The risks that onerous copyright laws pose for law enforcement are rarely considered, despite such laws (potentially) threatening national security operations. In Sweden, following efforts to dissuade file sharing, the population is increasingly moving to encrypted VPN connections to continue their sharing. From an article over at Torrentfreak,

according to new research from the Cybernorms research group at Sweden’s Lund University, an increasing proportion of the country’s population are taking measures to negate the effects of spying on their online activities.

The study reveals that 700,000 Swedes now make themselves anonymous online with paid VPN services such as The Pirate Bay’s iPredator.

What does this have to do with law enforcement? As the Swedish population moves to encrypted communications it limits authorities’ insights into the data traffic moving through Swedish networks. Consequently, the copyright lobby is (unintentionally) increasing the challenges of applying digital ‘wiretaps’ on Swedish citizens. While not something that the copyright lobbies are necessarily concerned with, these developments can be problematic for national security agencies.

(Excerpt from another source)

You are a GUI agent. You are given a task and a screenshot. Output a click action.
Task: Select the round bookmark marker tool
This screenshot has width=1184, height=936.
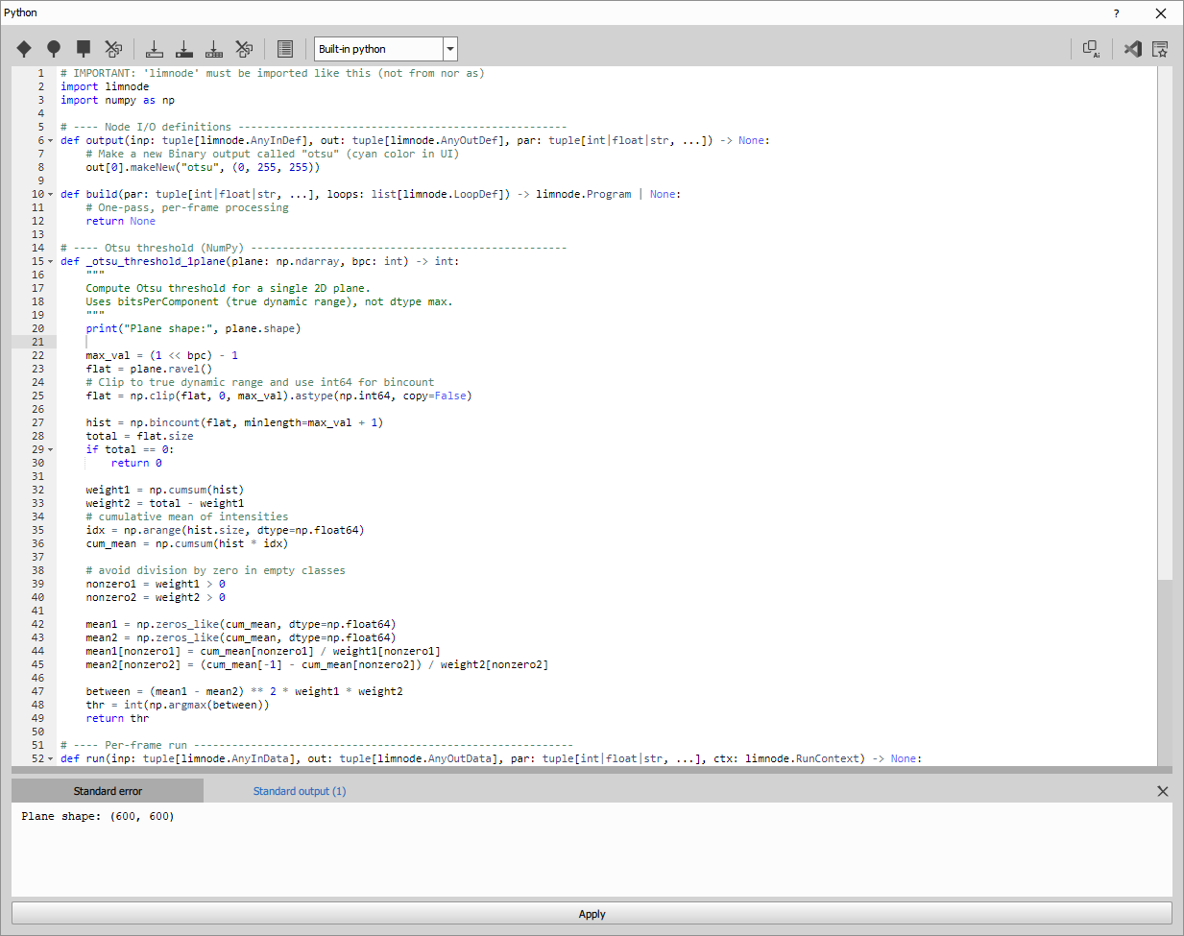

I’m not advocating that communications should necessarily be easier for such agencies to investigate – far from it – but do I think that before aligning legislative efforts with copyright groups it is critical for legislators to think of the broader implications associated with ‘strong’ copyright laws. While such laws might dissuade some file sharing, are the benefits derived from limiting file sharing sufficient to justify disadvantaging national security and intelligence operation?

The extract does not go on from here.